You don't know me, he wants to scream, but it wouldn't be entirely true. As the days dragged into weeks and months, Xue Yang had stopped pretending. He's shown more of himself to Xiao Xingchen—and to A-Qing—than he has anyone else, even Jin Guangyao, even as he hides the most integral pieces of who and what he is.
There's truth to Xiao Xingchen's words too, though. They must not have taken the time to know you. Nobody has. Not even when he was a child, sleeping in alleys and brothel floors in winter, surviving only on the pity of the cooks and women who had lost their own young. Not even in LanlingJin.

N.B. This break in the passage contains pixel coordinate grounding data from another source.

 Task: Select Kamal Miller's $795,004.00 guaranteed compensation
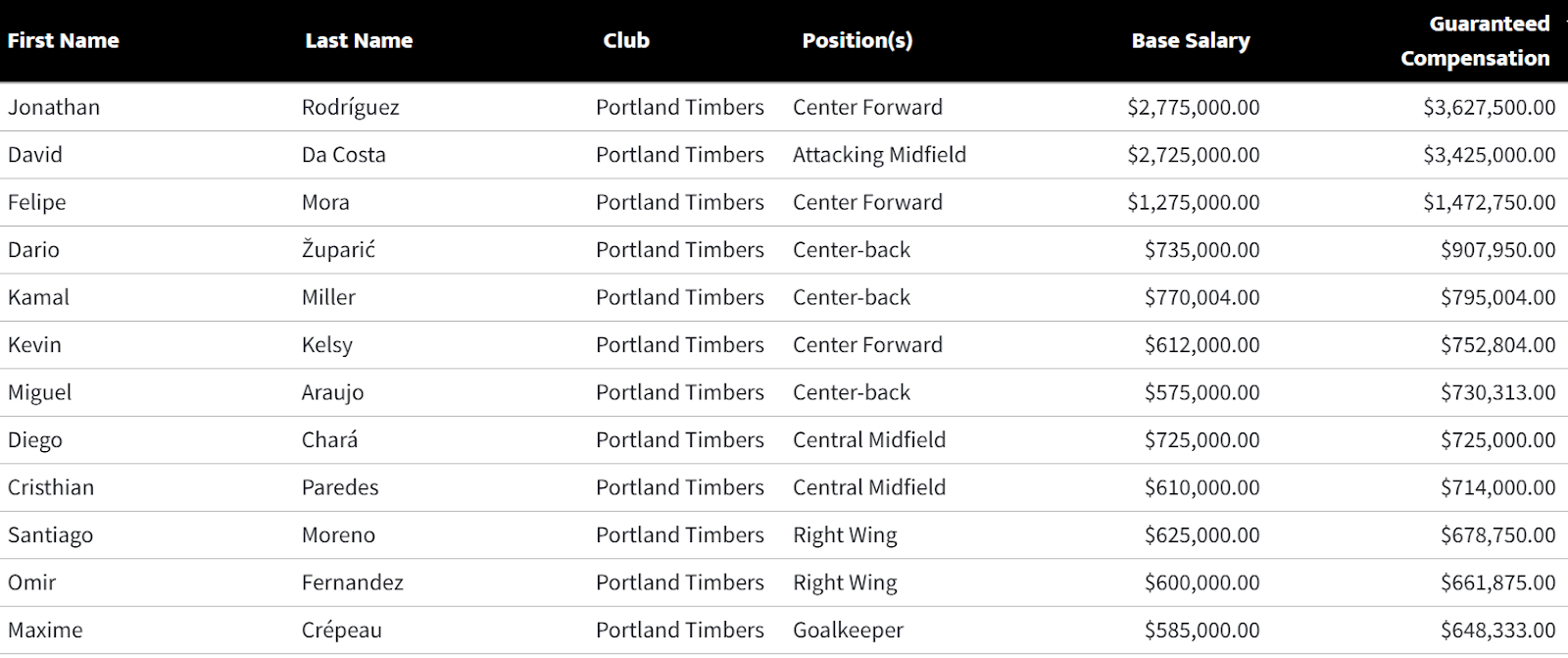pos(1497,297)

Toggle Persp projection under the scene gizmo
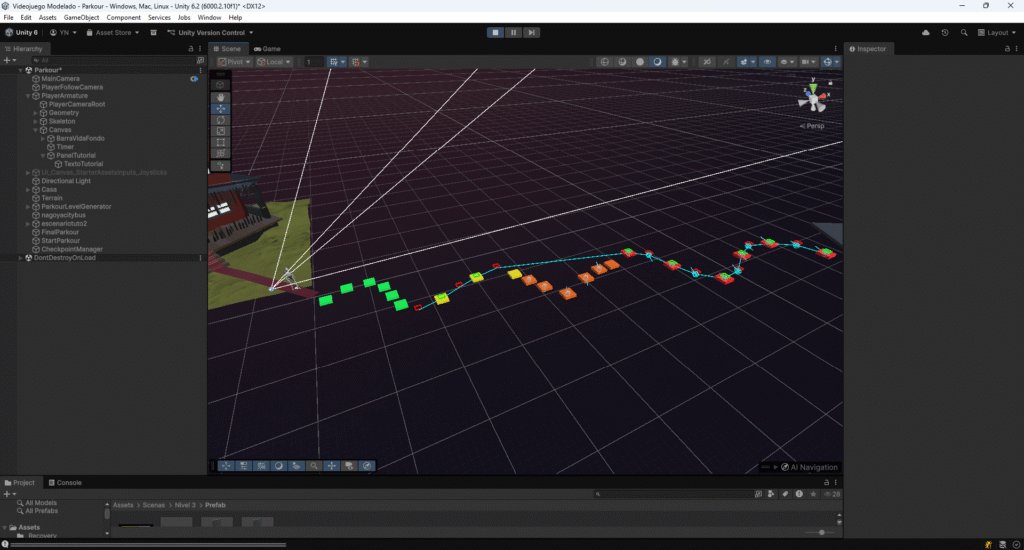click(812, 126)
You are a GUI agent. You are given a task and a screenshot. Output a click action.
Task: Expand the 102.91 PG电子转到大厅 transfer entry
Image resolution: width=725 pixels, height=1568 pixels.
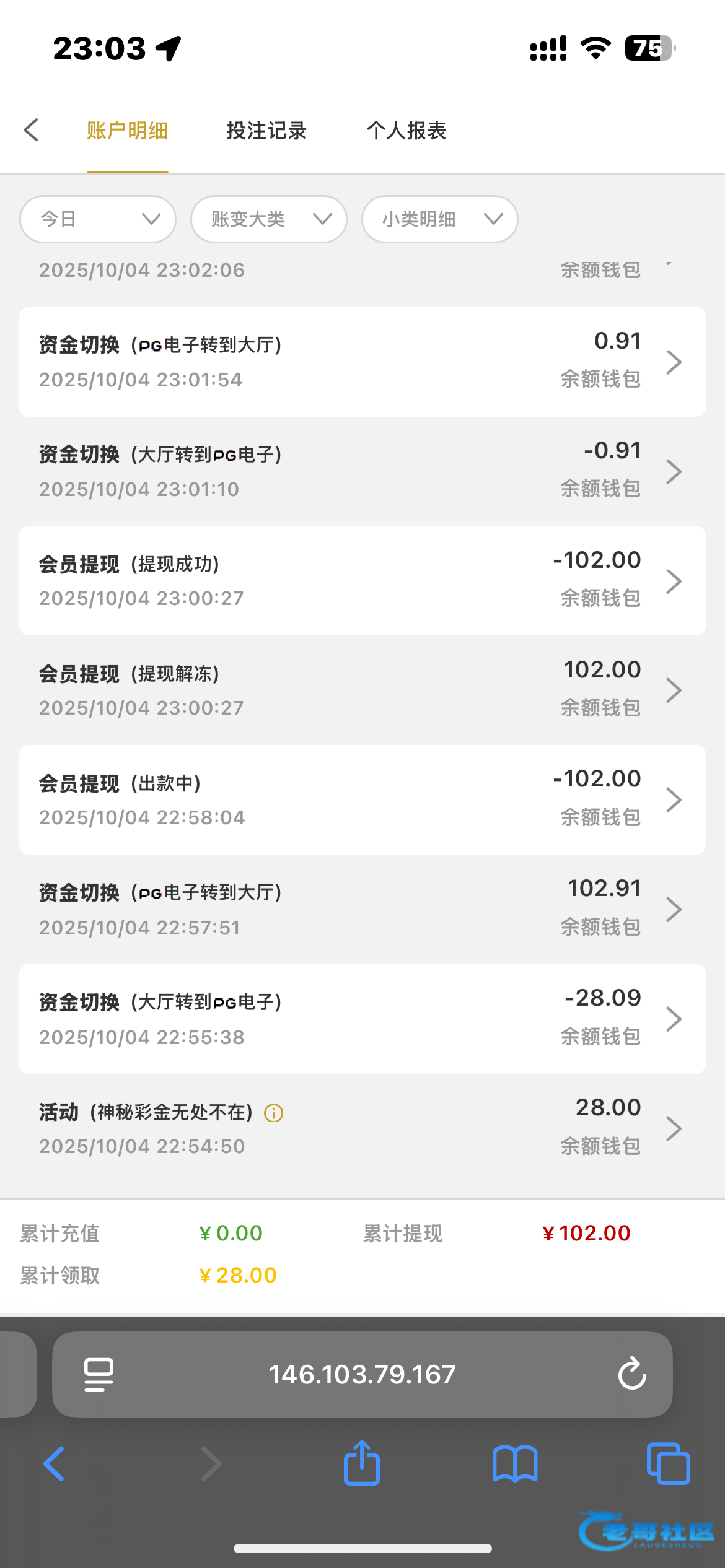[362, 909]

He thought Jin Guangyao would know him. He thought—
His fingers involuntarily clench into fists, his left throbbing with a powerful ache.
"Maybe," he finally agrees. Xiao Xingchen hasn't moved, still pressed into him, and Xue Yang's arm feels like it may as well be burned. Grappling for control of himself, he jokes, "Though that implies you know me quite well, Daozhang. Are you so sure?"
He puts a leer in his tone, his fake grin unseen by anyone. Xiao Xingchen smiles at him again, hand reaching to pat Xue Yang's clenched right fist. Surprise keeps him from jerking his hand away.
"I like to think so. But if I don't know you as well as I think I do, then it's fine, isn't it? We have time."
Time.
What a fucking joke.
Xue Yang knows their time is limited. He knows, deep inside, that this fantasy won't last forever no matter how much he wants it to.
He can pretend, though. Pretend that he won't someday have to wake up from this.
Staring down at Xiao Xingchen's pale hand on his, Xue Yang unclenches his fist, letting his fingers unfurl slowly. He wants to do something stupid. He wants to let his fingers thread through Xiao Xingchen's own, wants to brush the dark hair away from his face and find out if his mouth is as soft as it looks.
He does none of those things. He lets Xiao Xingchen remain pressed to his side and doesn't move his hand, and Xiao Xingchen doesn't move, either.
He thinks this must be the warmest winter he'll ever have.